Element and text position data
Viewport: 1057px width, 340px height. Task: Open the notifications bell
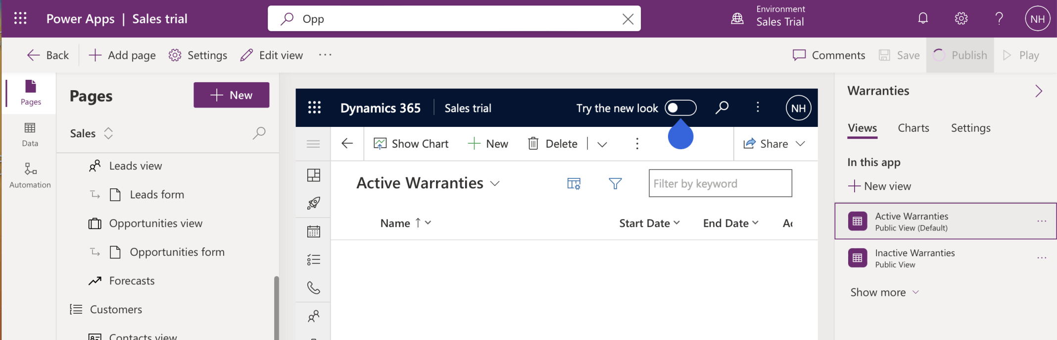923,19
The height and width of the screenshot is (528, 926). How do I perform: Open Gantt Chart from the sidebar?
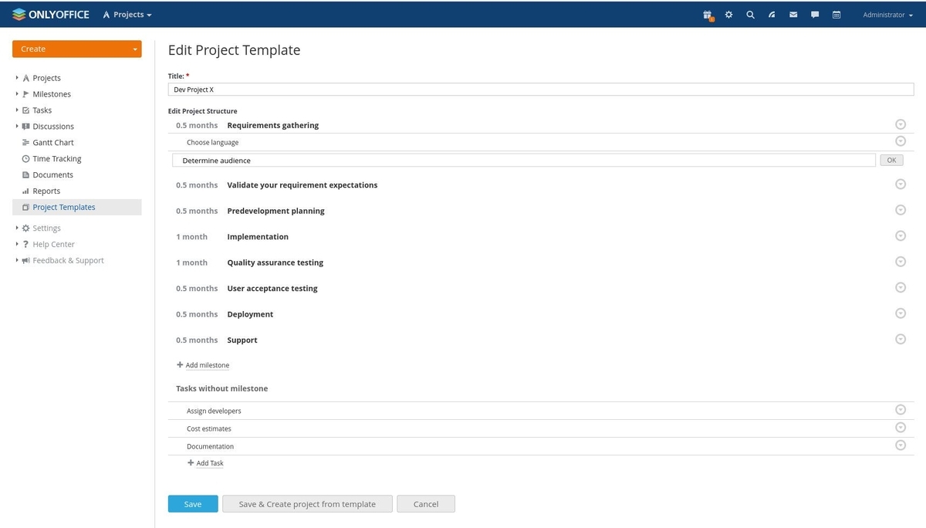pyautogui.click(x=52, y=142)
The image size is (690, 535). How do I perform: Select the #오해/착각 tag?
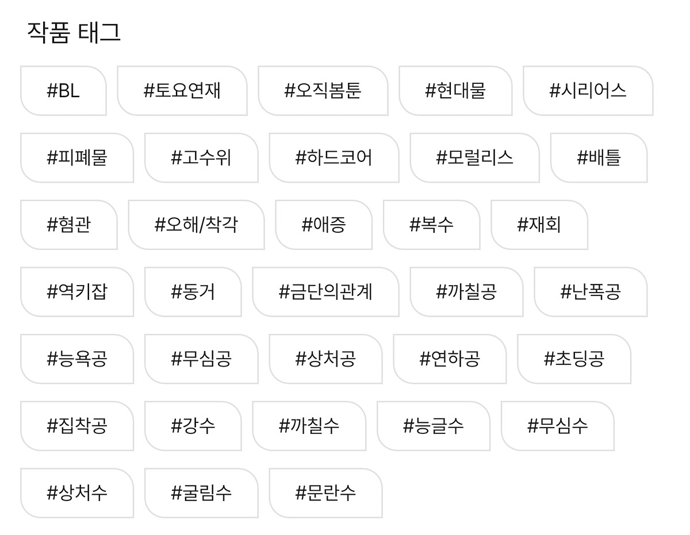(196, 225)
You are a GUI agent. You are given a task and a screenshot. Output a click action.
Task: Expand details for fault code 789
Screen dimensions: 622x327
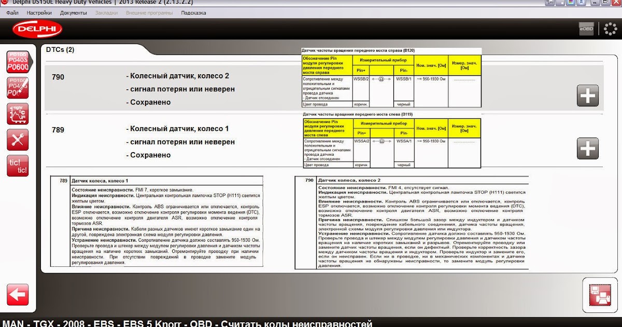pyautogui.click(x=587, y=148)
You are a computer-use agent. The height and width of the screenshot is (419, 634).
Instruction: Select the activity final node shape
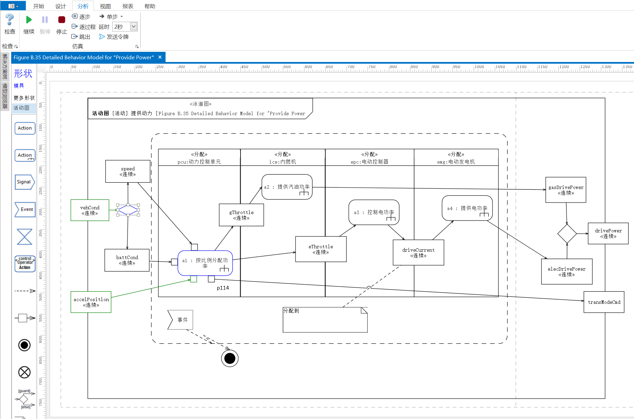24,345
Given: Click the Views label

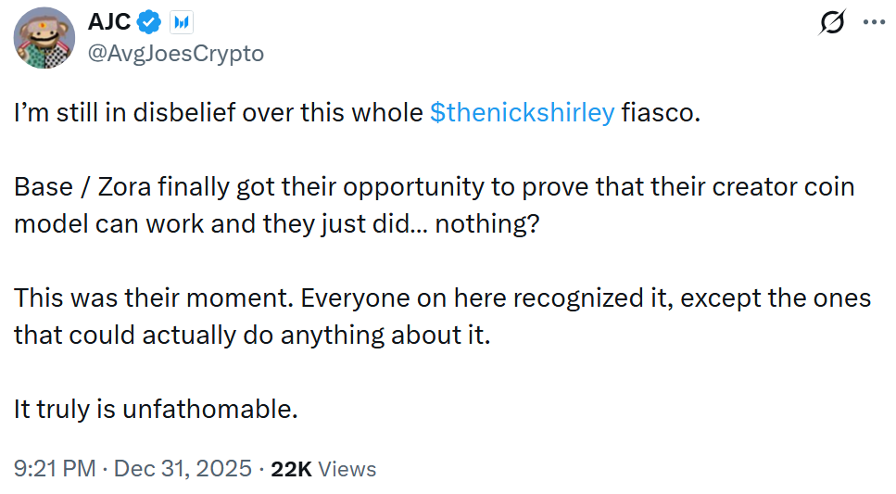Looking at the screenshot, I should pyautogui.click(x=347, y=469).
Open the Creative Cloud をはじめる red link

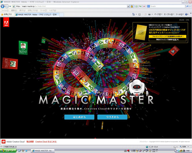46,142
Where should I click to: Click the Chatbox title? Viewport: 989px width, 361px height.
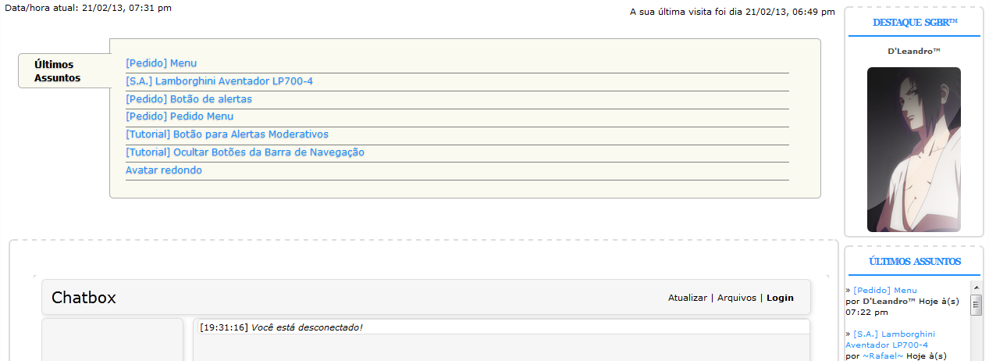(84, 298)
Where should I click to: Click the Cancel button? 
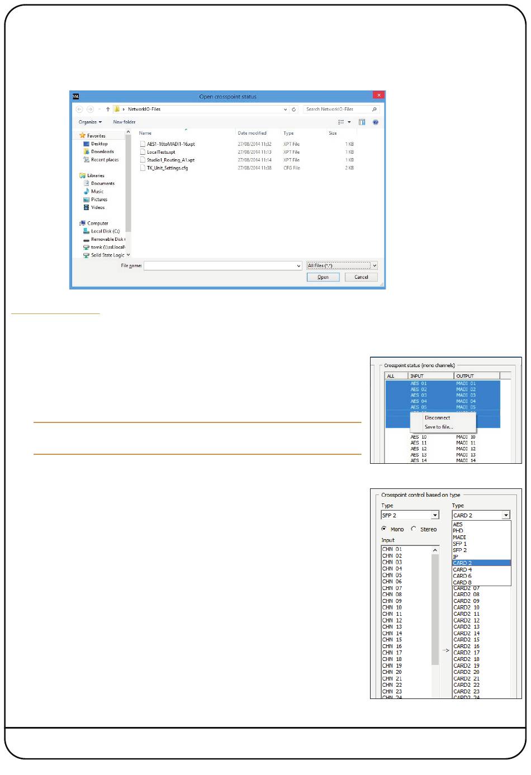coord(361,277)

● **WHAT THE TASK ASKS**:
Rename "Viewport" to "Display" everywhere it occurs in the entries, reproducing all the entries otherwise unchanged. Leave the pictures out.

● **RESPONSE FOR THIS EXERCISE**:
Display: 1057px width, 340px height. Task: Open the notifications bell
923,19
The height and width of the screenshot is (528, 926). How do I perform: Open Gantt Chart from the sidebar?
pyautogui.click(x=52, y=142)
The image size is (690, 535). How do I perform: Select the #오해/착각 tag?
(196, 225)
You are a GUI agent. You are given a task and a screenshot. Output a click action.
Task: Expand details for fault code 789
Screen dimensions: 622x327
pyautogui.click(x=587, y=148)
You are a computer-use agent. The height and width of the screenshot is (419, 634).
Instruction: Select the activity final node shape
24,345
Given: Click the Views label

Looking at the screenshot, I should pyautogui.click(x=347, y=469).
Open the Creative Cloud をはじめる red link

46,142
Where should I click to: Click the Chatbox title? Display: 989px width, 361px height.
(84, 298)
Where should I click to: Click the Cancel button? 
coord(361,277)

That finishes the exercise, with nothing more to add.